*** DATA PROVIDED
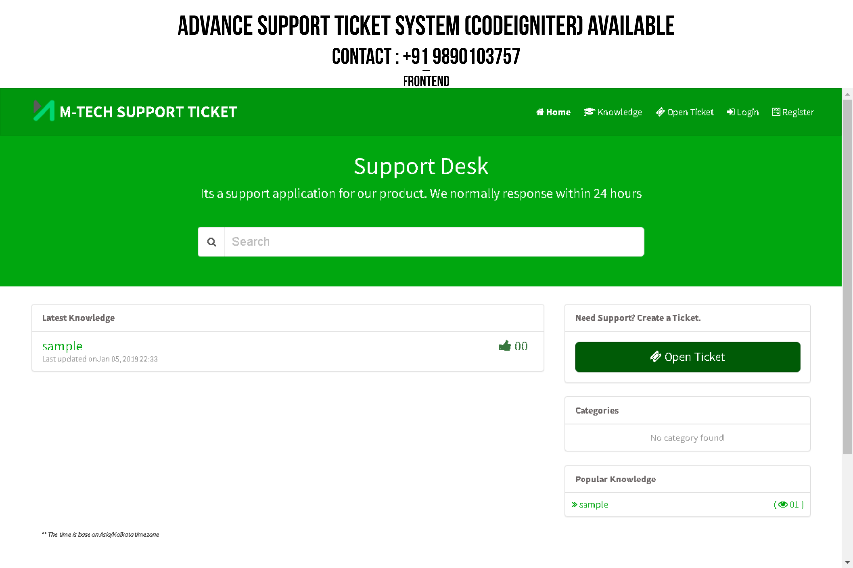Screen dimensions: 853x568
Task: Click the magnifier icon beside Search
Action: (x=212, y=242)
******
*** DATA PROVIDED
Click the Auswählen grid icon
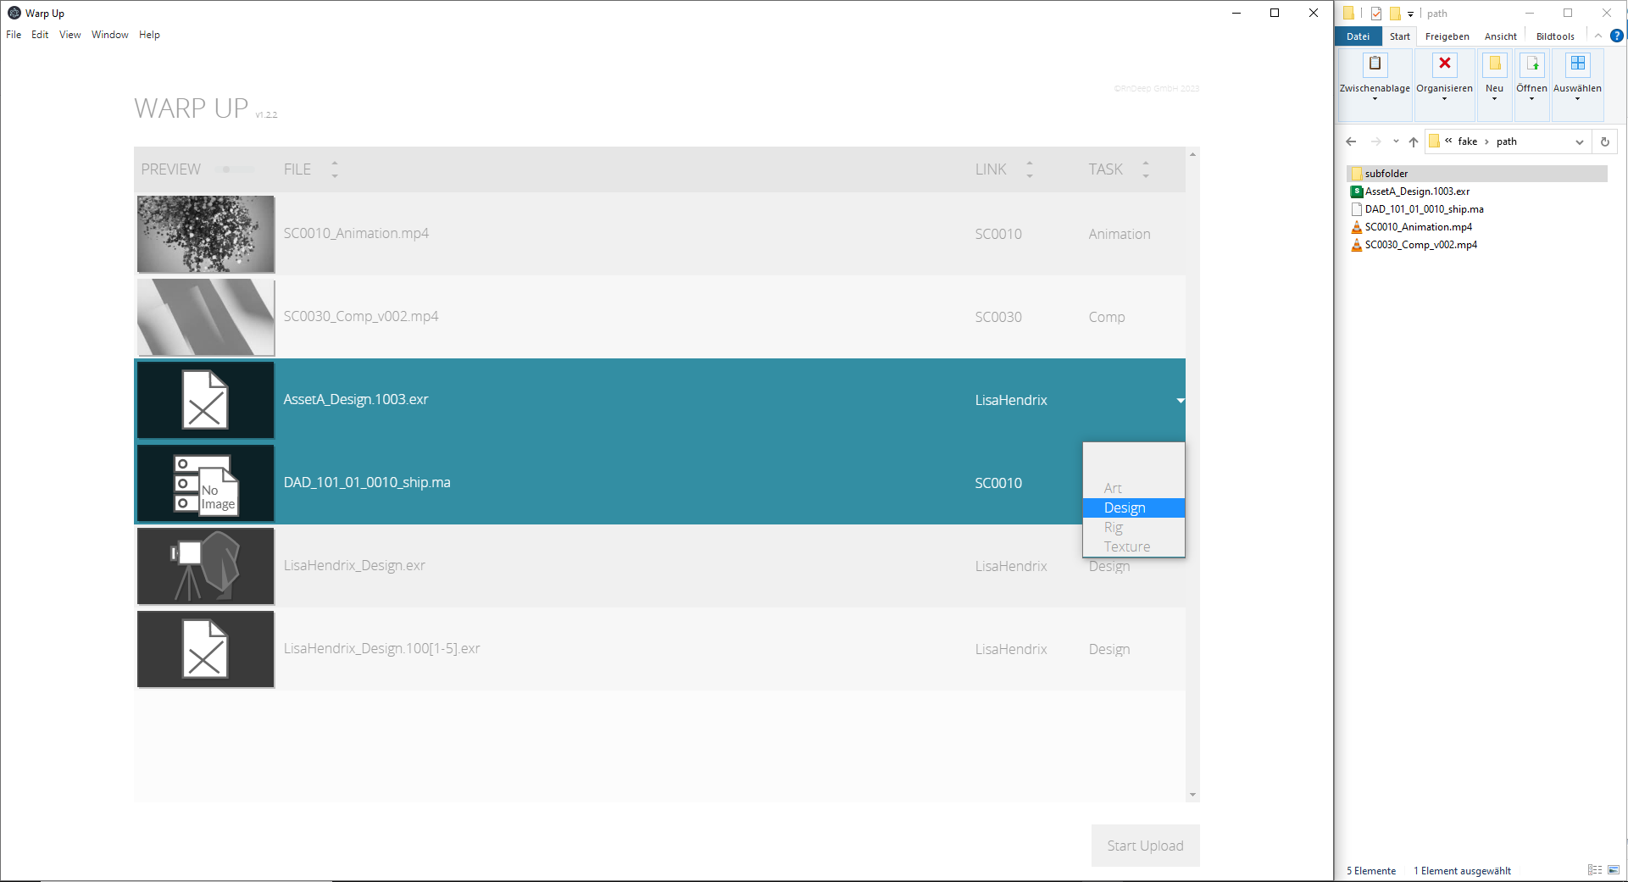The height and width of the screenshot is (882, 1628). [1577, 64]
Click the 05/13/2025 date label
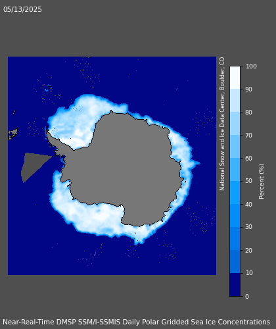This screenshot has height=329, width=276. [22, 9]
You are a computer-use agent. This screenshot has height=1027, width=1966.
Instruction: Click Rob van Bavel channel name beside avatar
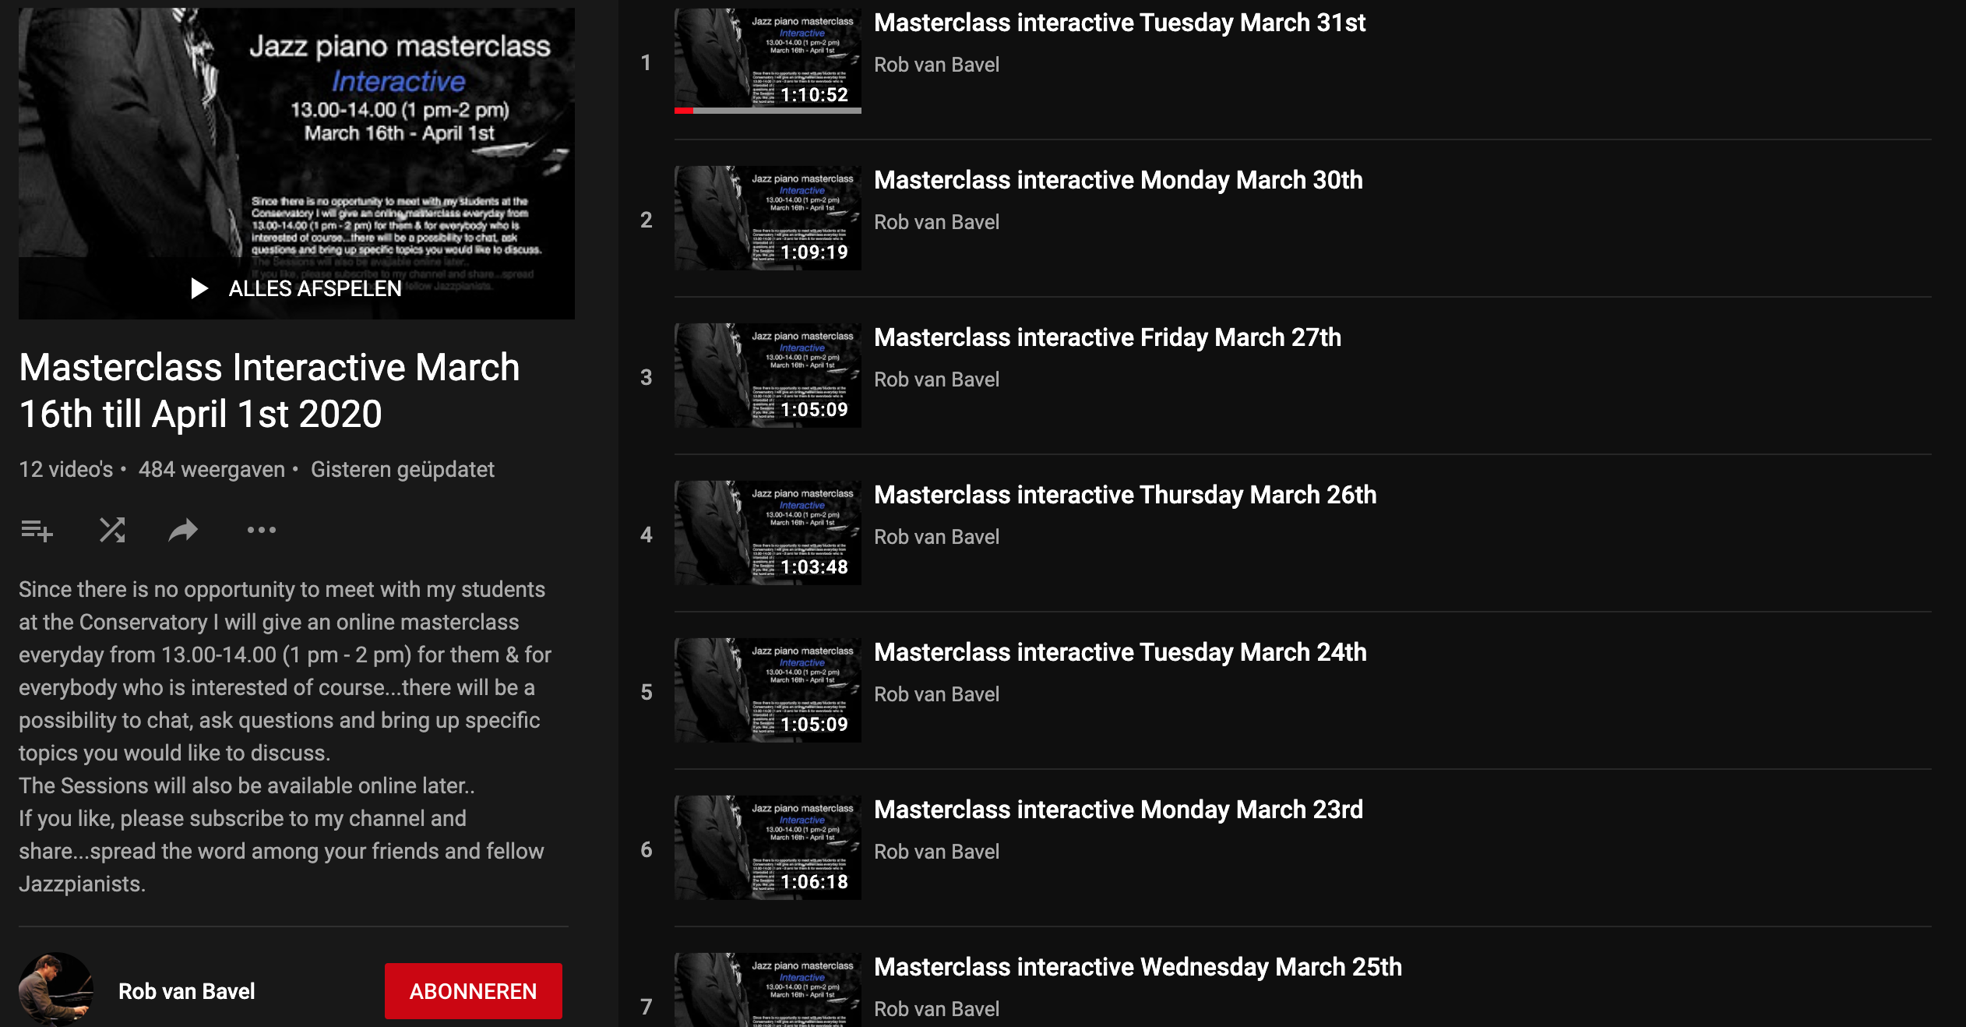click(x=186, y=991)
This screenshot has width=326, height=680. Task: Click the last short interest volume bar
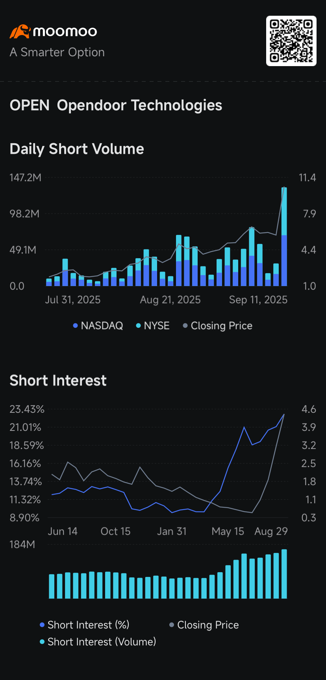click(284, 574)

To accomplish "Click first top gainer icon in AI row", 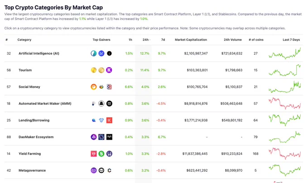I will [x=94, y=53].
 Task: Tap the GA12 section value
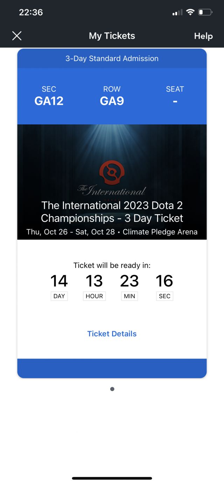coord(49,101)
******
# WHAT TO WORK ON:
Within the listing above, print exactly the stretch beginning at the line that contains "Click the Auswählen grid icon" and finishing at the line that contains "You are a computer-use", ends kept, pictures left out, and nothing more.

# COMPLETED EXERCISE:
Click the Auswählen grid icon
The height and width of the screenshot is (882, 1628). [1577, 64]
Click the 05/13/2025 date label
This screenshot has height=329, width=276. [22, 9]
You are a computer-use agent. This screenshot has height=1027, width=1966.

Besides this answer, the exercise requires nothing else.